** START OF Data rows **
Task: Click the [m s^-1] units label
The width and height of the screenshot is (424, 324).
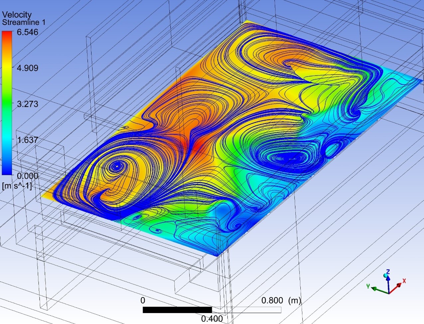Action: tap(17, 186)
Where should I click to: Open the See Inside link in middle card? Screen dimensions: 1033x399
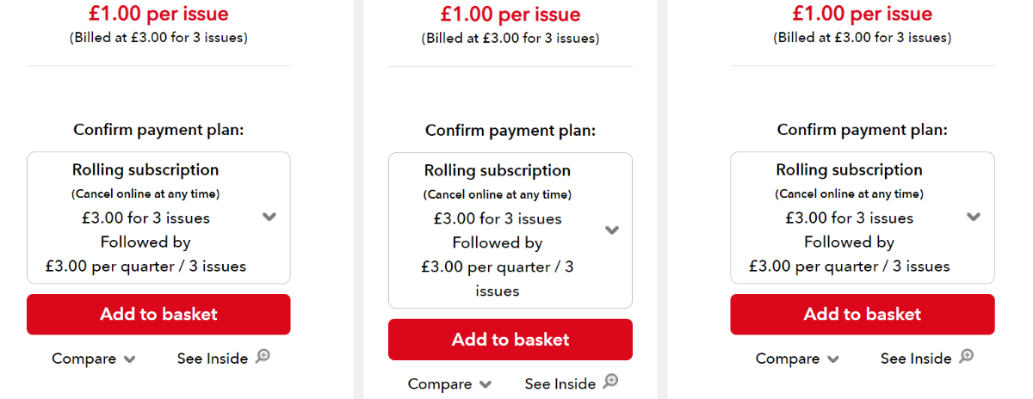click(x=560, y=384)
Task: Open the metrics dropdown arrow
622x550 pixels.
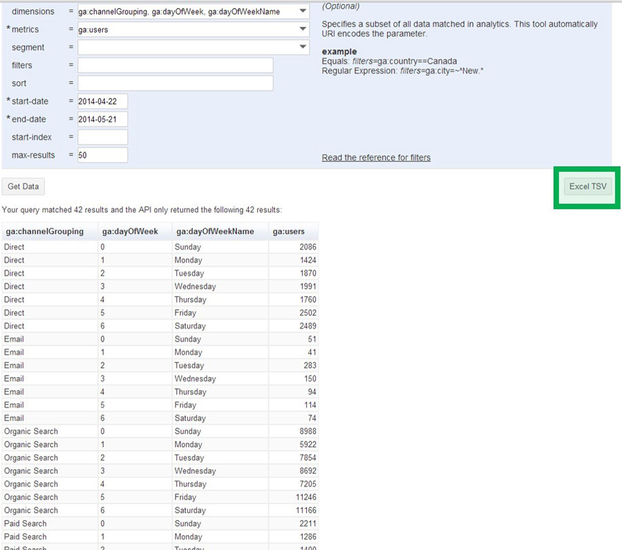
** END OF Data rows **
** START OF Data rows **
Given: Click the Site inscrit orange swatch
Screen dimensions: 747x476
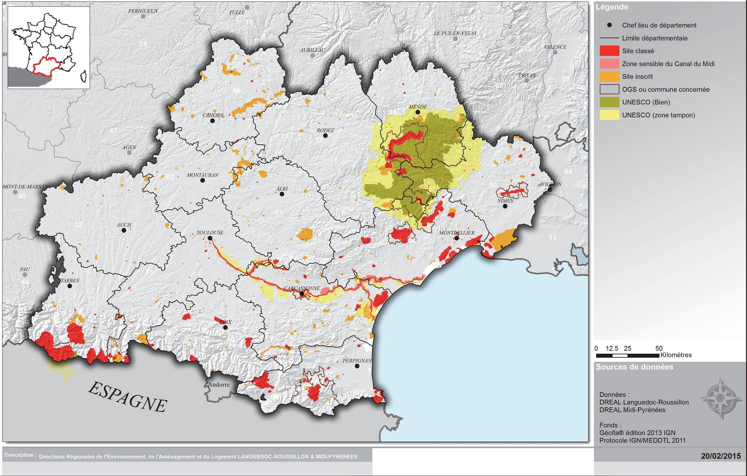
** END OF Data rows **
** START OF Data rows **
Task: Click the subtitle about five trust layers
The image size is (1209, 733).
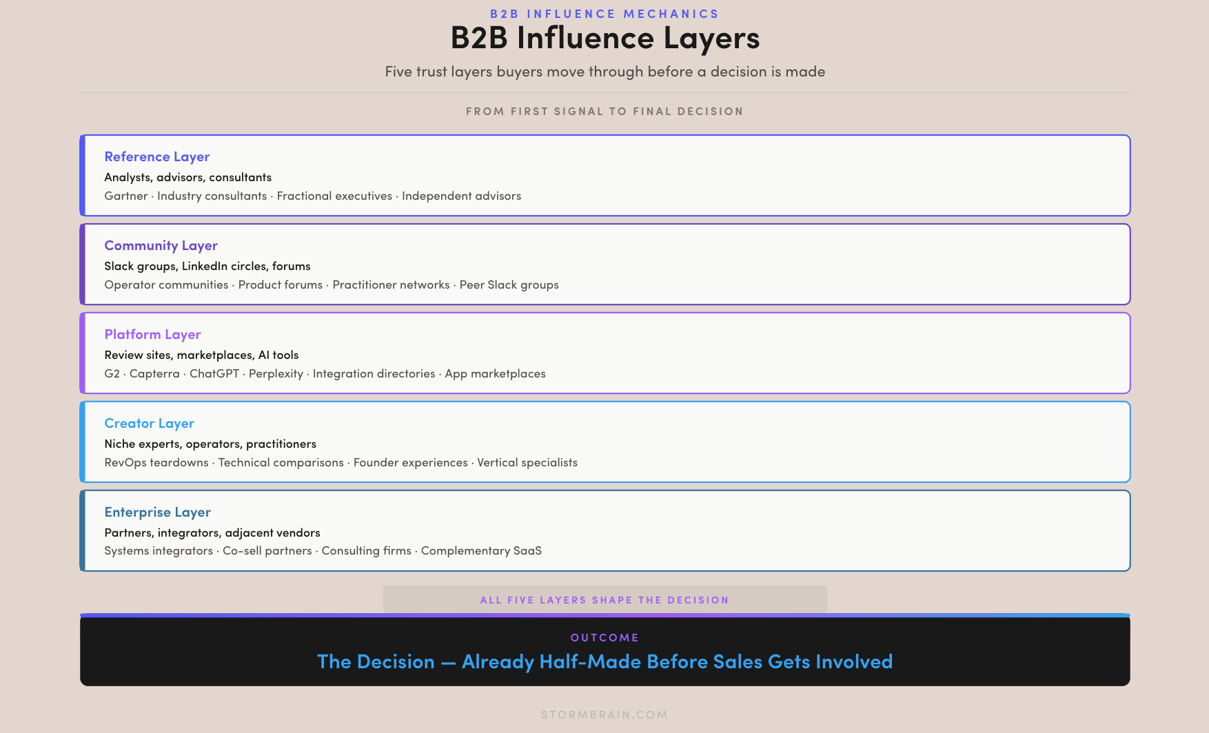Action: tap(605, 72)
** END OF Data rows **
Copy out, word for word, the part that opens with the line containing "Task: Open the metrics dropdown arrow" and closes with the line containing "622x550 pixels.", both of those lines included.

Answer to this problem.
Task: Open the metrics dropdown arrow
622x550 pixels.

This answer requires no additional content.